Annual management charge: .5% per year to include all costs
Raised to .75% in April 2008 and now to a massive 1.9% from May 2009 - avoid this product

Ordinary stock exchange commissions to buy and sell
There is a small effective initial charge as there will be a spread for investors set by the market makers. ( currently between 2 and 5 cents on a unit value of €12)
ETFs must be held in a nomiee account or in a Crest account, so there will be charges associated with this also.

No stamp duty on purchase and sale. (There is stamp duty on the creation of the ETF in the first place, but most buying and selling will be in the secondary market i.e. “second-hand” ETFs.)

A well diversified investment
Good diversification Biggest shareholding is AIB which accounts for 20% of the fund. It should comprise 21% of the fund by value, but no share is allowed comprise more than 20% of the fund.

However, 55% of your investment will be in financial services between AIB,Bank of Ireland, Anglo and permanent tsb.

Possible small disadvantage: There may be a discount to the net asset value

Investors should note that the market price of a share in the ETF will not necessarily equal the net asset value per share. (From the NCB FAQ)
However, in the US the discount to net asset value is rarely more than 1%. If it were to exceed 1%, then the ETF could be wound up for the underlying assets.

Tax Treatment
Dividends will be subject to 20% tax compared to a top rate of 47%(including prsi) on dividends from directly held shares for most investors.

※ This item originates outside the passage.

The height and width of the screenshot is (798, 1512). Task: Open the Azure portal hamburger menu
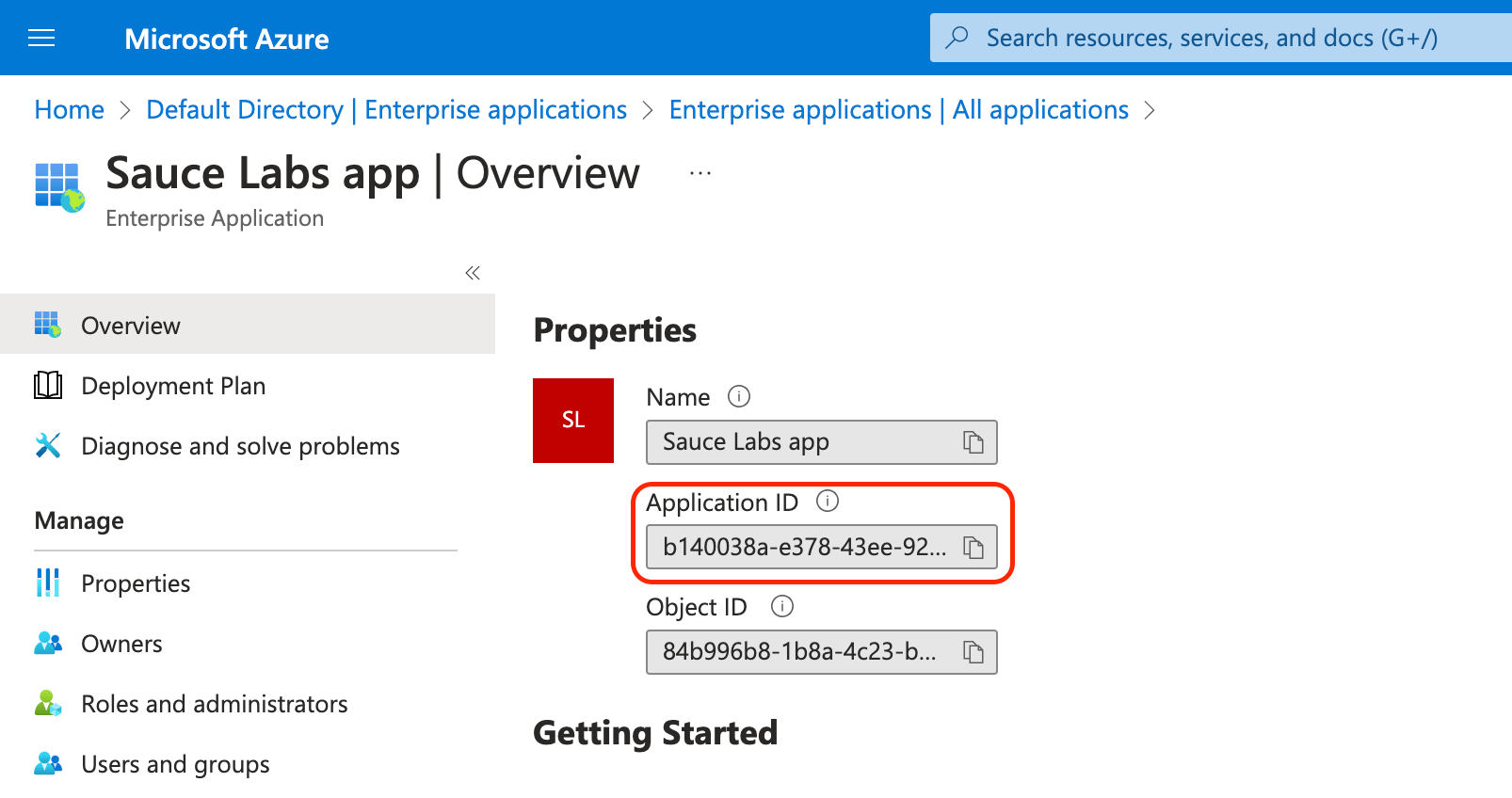tap(41, 39)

There is no further tax payable by a shareholder. The ETF is structured as a UCIT which is similar to a unit-linked fund, but has a slightly different tax treatment.

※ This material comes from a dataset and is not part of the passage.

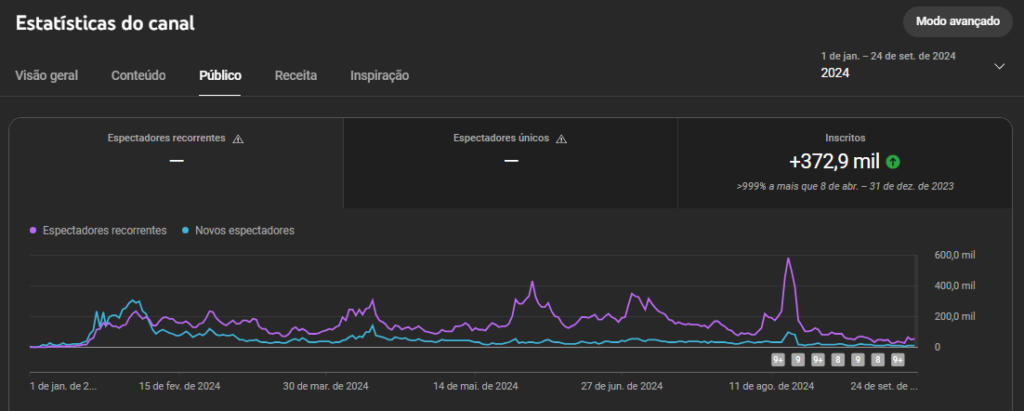1024x411 pixels.
Task: Expand the date range chevron arrow
Action: click(998, 66)
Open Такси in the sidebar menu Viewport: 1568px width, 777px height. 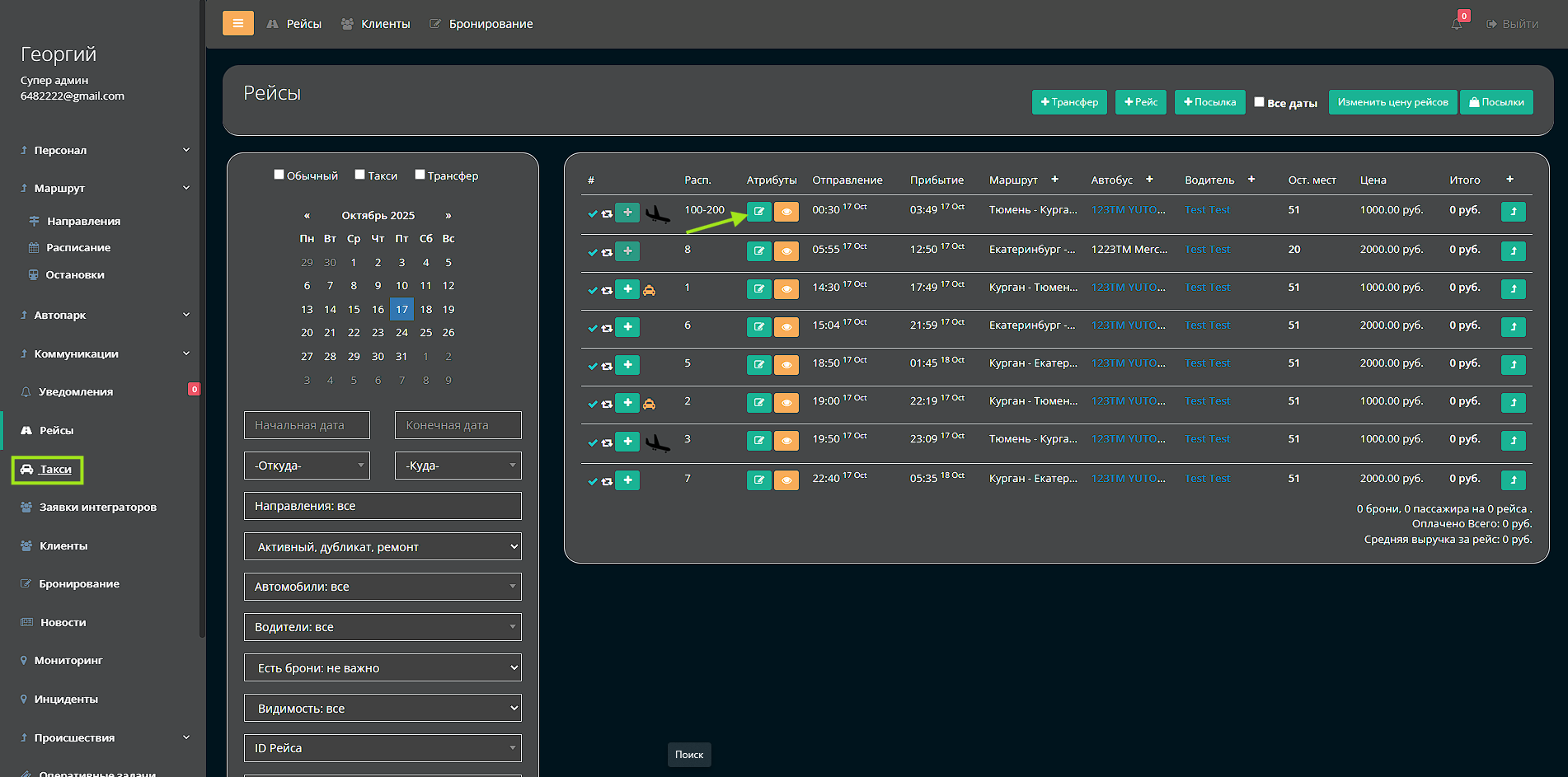coord(55,470)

Profits on disposal will be taxed at 23% instead of the 20% CGT which normally applies.

No annual exemption as there is for CGT

I presume that losses on an ETF cannot be written off against gains for CGT purposes.

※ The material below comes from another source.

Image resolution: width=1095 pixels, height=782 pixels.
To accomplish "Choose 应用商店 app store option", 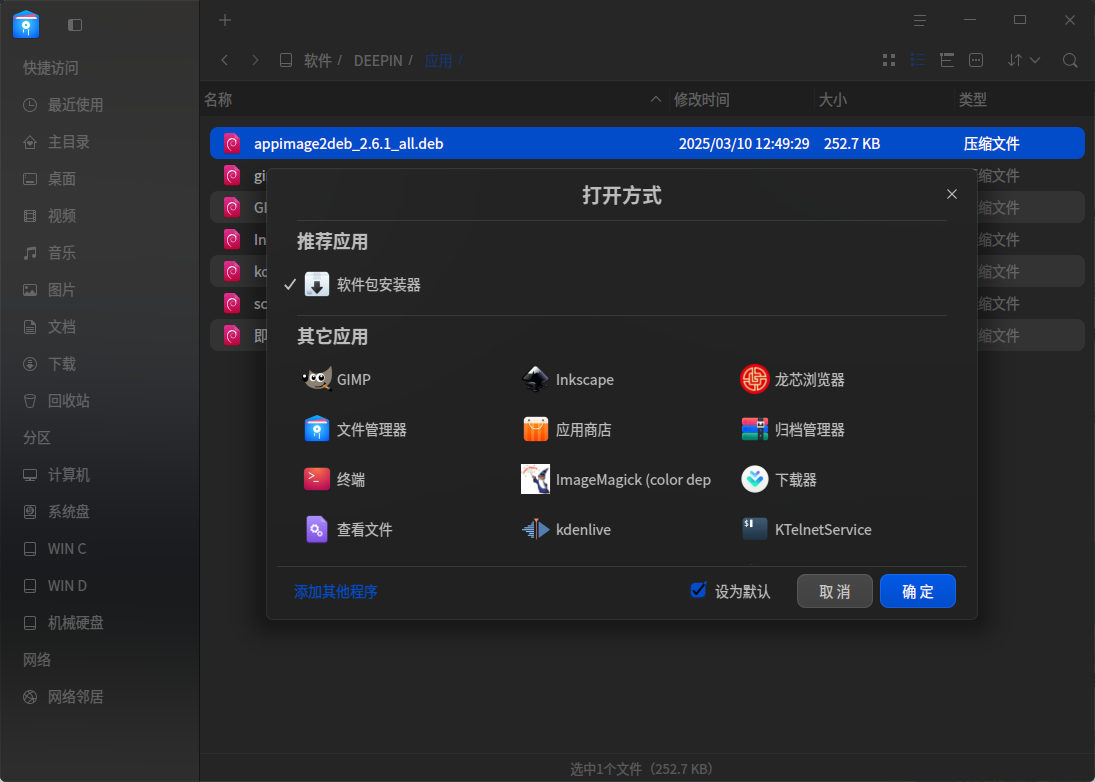I will pos(567,429).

How to complete your tax return

Can I hold my investment in share certificates?
Investors who wish to deal in ETFs will need to have a nominee account or hold a Personal Membership Account in CREST

This is a serious disadvantage for long term investors who prefer share certificates.

It creates an element of risk which holding shares directly via share certificates does not have.

There are usually some costs associated with nominee accounts and Crest accounts. There are no annual costs in holding shares directly.

How safe is it?

Very safe. The company holding the assets is the ISEQ ETF Plc. Theoretically, you have a right to ask them to exchange the ETF for underlying shares. The underlying shares are managed and safeguarded by Bank of Ireland Asset Management.


I believe that recent court judgements in the Morroughs make holding Crest accounts more risky than holding share certificates.

Is this suitable for short term investment?

It will probably cost you around 1% to buy this ETF through your stock broker and a further 1% to sell them. So you would need to hold the shares long enough to overcome this 2% charge. This is fairly high compared to unit-linked funds with no initial or exit charges e.g. Quinn Life. So it costs 2% more initially to invest in an ETF, buy you save .5% a year. So an investment in Quinn Life would be better for the first 4 years. In practice, it would be better for only around 3 years, as the .5% quoted for the ETF is calculated slightly differently to the way unit-linked funds calculate their annual charges.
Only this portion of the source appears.